The purpose of this vignette is to show how to export a REDCap project into a R data package.
Possible use cases for this are:
You have data in a REDCap project that needs to be archived.
Snapshots of REDCap projects.
Sharing data with other analysts who have authority to see and work on the data, but for some reason may not have access to REDCap.
This vignette will assume you are able to call
export_core
successfully. Given that call requires access
to REDCap, the example data set avs_raw_core
is
provided.
data(avs_raw_core, package = "REDCapExporter")
str(avs_raw_core)
## List of 4
## $ project_raw : 'rcer_raw_project' chr "project_id,project_title,creation_time,production_time,in_production,project_language,purpose,purpose_other,pro"| __truncated__
## ..- attr(*, "url")= chr "https://redcap.ucdenver.edu/api/"
## ..- attr(*, "status_code")= int 200
## ..- attr(*, "times")= Named num [1:6] 0 0.000017 0 0.000105 0.142771 ...
## .. ..- attr(*, "names")= chr [1:6] "redirect" "namelookup" "connect" "pretransfer" ...
## ..- attr(*, "Content-Type")= chr "text/csv; charset=utf-8"
## ..- attr(*, "accessed")= POSIXct[1:1], format: "2024-09-19 17:09:21"

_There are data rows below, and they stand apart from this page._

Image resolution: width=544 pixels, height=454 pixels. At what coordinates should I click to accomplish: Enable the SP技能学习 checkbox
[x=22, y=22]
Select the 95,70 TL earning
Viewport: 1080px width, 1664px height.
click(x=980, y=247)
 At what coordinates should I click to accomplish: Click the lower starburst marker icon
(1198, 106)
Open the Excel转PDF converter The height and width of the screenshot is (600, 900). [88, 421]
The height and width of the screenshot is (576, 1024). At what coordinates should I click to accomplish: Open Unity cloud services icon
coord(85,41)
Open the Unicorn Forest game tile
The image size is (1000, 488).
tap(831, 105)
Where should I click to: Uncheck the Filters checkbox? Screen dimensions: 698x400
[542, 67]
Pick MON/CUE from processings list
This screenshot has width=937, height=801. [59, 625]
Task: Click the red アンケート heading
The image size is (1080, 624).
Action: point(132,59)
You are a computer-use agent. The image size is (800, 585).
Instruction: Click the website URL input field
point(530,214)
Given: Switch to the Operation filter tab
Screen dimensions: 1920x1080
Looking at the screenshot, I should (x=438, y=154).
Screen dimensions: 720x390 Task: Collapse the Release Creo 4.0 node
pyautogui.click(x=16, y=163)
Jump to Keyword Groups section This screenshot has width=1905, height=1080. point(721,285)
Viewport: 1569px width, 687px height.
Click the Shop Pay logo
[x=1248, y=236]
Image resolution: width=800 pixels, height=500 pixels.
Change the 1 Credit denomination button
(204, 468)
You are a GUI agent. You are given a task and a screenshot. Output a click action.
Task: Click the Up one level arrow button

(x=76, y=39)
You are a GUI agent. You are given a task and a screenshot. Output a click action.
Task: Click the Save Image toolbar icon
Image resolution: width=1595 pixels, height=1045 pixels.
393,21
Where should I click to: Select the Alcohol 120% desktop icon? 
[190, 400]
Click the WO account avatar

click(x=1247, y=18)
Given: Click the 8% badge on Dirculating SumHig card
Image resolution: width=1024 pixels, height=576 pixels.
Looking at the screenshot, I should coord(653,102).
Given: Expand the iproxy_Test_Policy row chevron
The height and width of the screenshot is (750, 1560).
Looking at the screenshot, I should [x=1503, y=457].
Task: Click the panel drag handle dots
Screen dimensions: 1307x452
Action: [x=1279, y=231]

## $ metadata_raw: 'rcer_raw_metadata' chr "field_name,form_name,section_header,field_type,field_label,select_choices_or_calculations,field_note,text_valid"| __truncated__
## ..- attr(*, "url")= chr "https://redcap.ucdenver.edu/api/"
## ..- attr(*, "status_code")= int 200
## ..- attr(*, "times")= Named num [1:6] 0 0.000017 0 0.000099 0.133926 ...
## .. ..- attr(*, "names")= chr [1:6] "redirect" "namelookup" "connect" "pretransfer" ...
## ..- attr(*, "Content-Type")= chr "text/csv; charset=utf-8"
## ..- attr(*, "accessed")= POSIXct[1:1], format: "2024-09-19 17:09:21"
## $ user_raw : 'rcer_raw_user' chr "username,email,firstname,lastname,expiration,data_access_group,data_access_group_id,design,alerts,user_rights,d"| __truncated__
## ..- attr(*, "url")= chr "https://redcap.ucdenver.edu/api/"
## ..- attr(*, "status_code")= int 200
## ..- attr(*, "times")= Named num [1:6] 0 0.000022 0 0.0001 0.118193 ...
## .. ..- attr(*, "names")= chr [1:6] "redirect" "namelookup" "connect" "pretransfer" ...
## ..- attr(*, "Content-Type")= chr "text/csv; charset=utf-8"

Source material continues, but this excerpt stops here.